My God, these family members!!

Nurses Relations

Published

They are just killing me. Why is it that so many of them feel so entitled to sit in their aging parents rooms and just boss us nurses to HELL and back, while they sit there, fully able to do much of what we're doing for their parent, but simply do NOT have the time to do when we have other patients and issues to deal with. i MEAN -- can't they get mom up at least perhaps ONCE during the day? Does it have to be a nurse doing it every single time, ten times a day??

I just came off a shift tonight where I literally waitressed all day long, making and fetching coffee and water and 100 millions cups of juice for these patients (because we're always short a tech) -- and a patient's daughter was literally screaming at nurses at change of shift to come in and do something or other for her mother. It was absolutely NOT an emergency. (She was actually screaming -- "Good thing it WASN'T an emergency!!" These people have been on our unit for over 2-3 weeks, running every nurse on the unit ragged. Their mother is far over 80 years old and is only going to head to weeks of rehab after being on our unit. They want a private nurse -- that is what they want and need. But they can't get that on a floor. I think their call light was on for perhaps five minutes, max.

I am just SO tired of family members not understanding what we do -- and our managers from the floor to the corporate headquarters not backing us up to explain it to them. We are simply to treat everyone as our "family members" and go above and beyond 1000 percent of the time. Who goes above and beyond FOR NURSES??? DOES ANYONE???

We have no private space to do our charting, we are like fish in a bowl for these family members. If they see you at the nursing station -- that's it. They are ON YOU like flies. If they don't have a reason to bug you, they will find one. So, you don't get your charting done on time and are left to stay after a shift for an hour.

I am just so tired of it. So burnt out. Is it any wonder why they can't keep nurses for long? I mean -- come on, management -- take a LOOK at what you are doing to nurses nowadays. Put some LIMITS, please, on these family members. It is OUT OF CONTROL. :madface:

Specializes in Psychiatry.

Dang!

I knew I should have minored in hospitality management.... :lol2:

Specializes in school nursing.
I might have charted something like "Summoned to room, requests ginger ale. States he has been waiting for "over an hour". This nurse explained inability to immediately fulfill request due to emergent situation, but offered to do so now. States "I don't care, you *****. I wanted a drink and I am putting your name on my survey because I am dissatisfied!" Ginger ale provided, no further requests at this time. Will continue to monitor." :D

Love your way of thinking!

Actually, this is one (of many) reasons I left hospital nursing. It takes a lot of sweat and high level of critical thinking skills to even make it through nursing school. If I wanted to be a waitress .......I would have saved lots of time, money, and heartache and just gotten a job at Chili's!:angryfire

New admits are oriented to how to use their call button.......but very little on when to use it. I understand the need for good customer service. However, I think things have gone a bit too far when we are geeting cussed out over a ginger ale.

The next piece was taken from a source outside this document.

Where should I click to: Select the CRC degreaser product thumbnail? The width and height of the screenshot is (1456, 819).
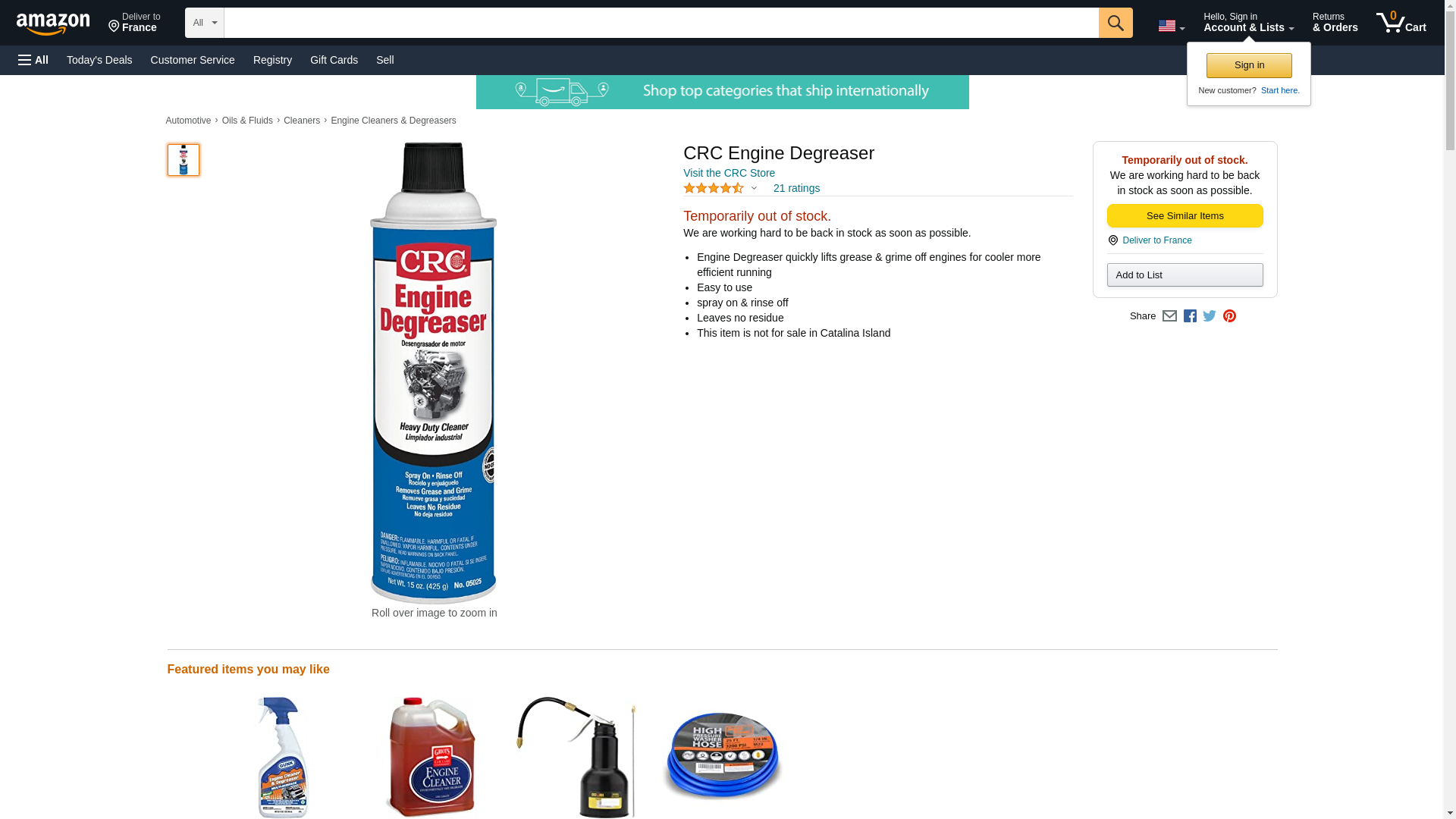point(184,160)
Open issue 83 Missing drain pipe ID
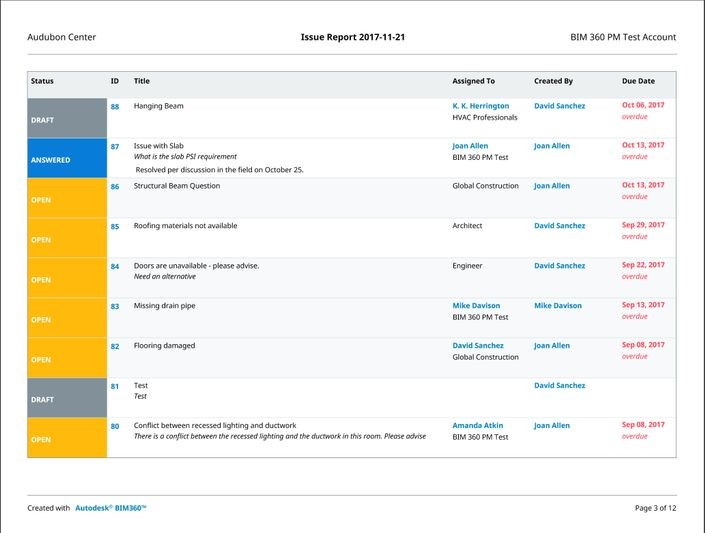 click(115, 306)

Sometimes, I just want to scream "Nurses are humans too! They need to eat, drink fluids, use the restroom, take breaks and they even have feelings too!!!"

Specializes in ICU/Critical Care.

Sometimes, I just want to scream "Nurses are humans too! They need to eat, drink fluids, use the restroom, take breaks and they even have feelings too!!!"

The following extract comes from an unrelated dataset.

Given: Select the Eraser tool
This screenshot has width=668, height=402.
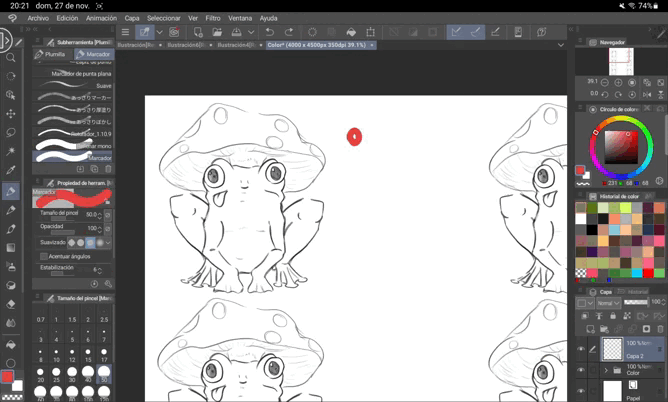Looking at the screenshot, I should 11,303.
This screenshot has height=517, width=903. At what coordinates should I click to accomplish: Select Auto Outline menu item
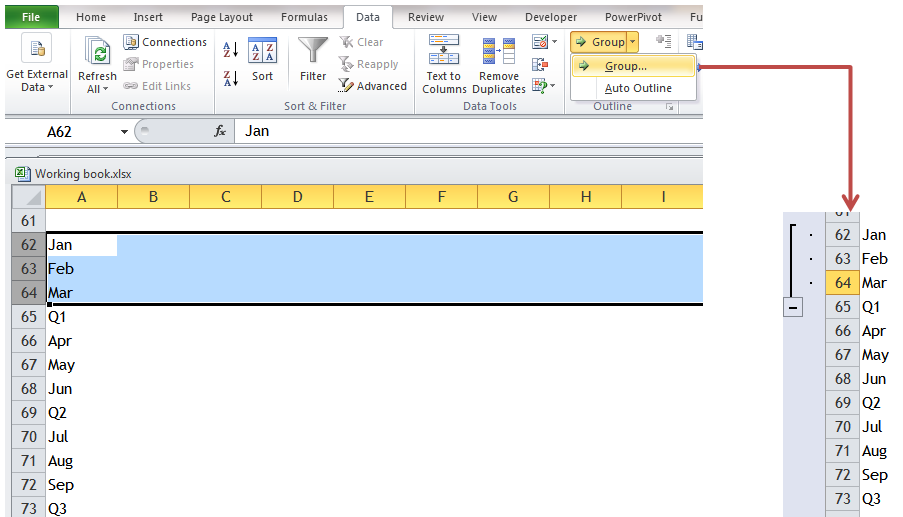tap(638, 88)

God forbid we say that, we'd all be in the manager's office with a write-up in our files. :uhoh3: I just don't care. If a family is acting totally out of line, I'm gonna say what I need to say.

Specializes in Geriatrics, Cath Lab, Cardiology,Neuro.

I love the HHA clients I had who claimed they had no energy, and they were in pain, but would stand over me like a hawk while I cleaned their house, and one had "glaucoma" but miracously could see 1 piece of lint on the floor I just vacuumed and he would call it "dirty"

Specializes in SICU,CVICU,ER,PACU.
ridiculous...customer service should be something you get at a restaurant or a hotel, not a hospital. :angryfire

doesn't it just drive you nuts?? we can thank our "wonderful" hospital admins for it!

wait! it can get much worse! i know of an hospital where they provide .*.*.*
:wshgrt:.*.*.*.(clue: it's pink)

(the :devil:funniest:angryfire part is how i've learned about it)

~the patient asks her nurse: "when will i be served breakfast?"

... and i am thinking for myself "hellooo..hospital! not hostel!". the nurse turns around and with a big smile and a sweet voice says: "but my dear, you have to call
room service
to order first ". thinking that she is being sarcastic, i start laughing uncontrollably
:lol2:
....until i notice that the nurse is indeed handing the patient a
menu
, while both
are :angryfire glaring at me.

i almost fell off my chair!

the patient is on the phone passing her order for poached eggs, but when she hangs up she looks like someone has just farted under her nose.

i can't help myself but ask why she seem so....heu...upset (???)

god! i should have kept it shut! for the following 2 hours she went on and on like a broken record, repeating again and again : "can you believe this!? they don't have poached eggs!! ! that is incredible!!! it is just unbelievable!! no poached eggs!!!!"

:bugeyes:

as it turns out, that hospital has hired a well renown hilton (or some other posh hotel) ceo to be the head of the hostelpital!!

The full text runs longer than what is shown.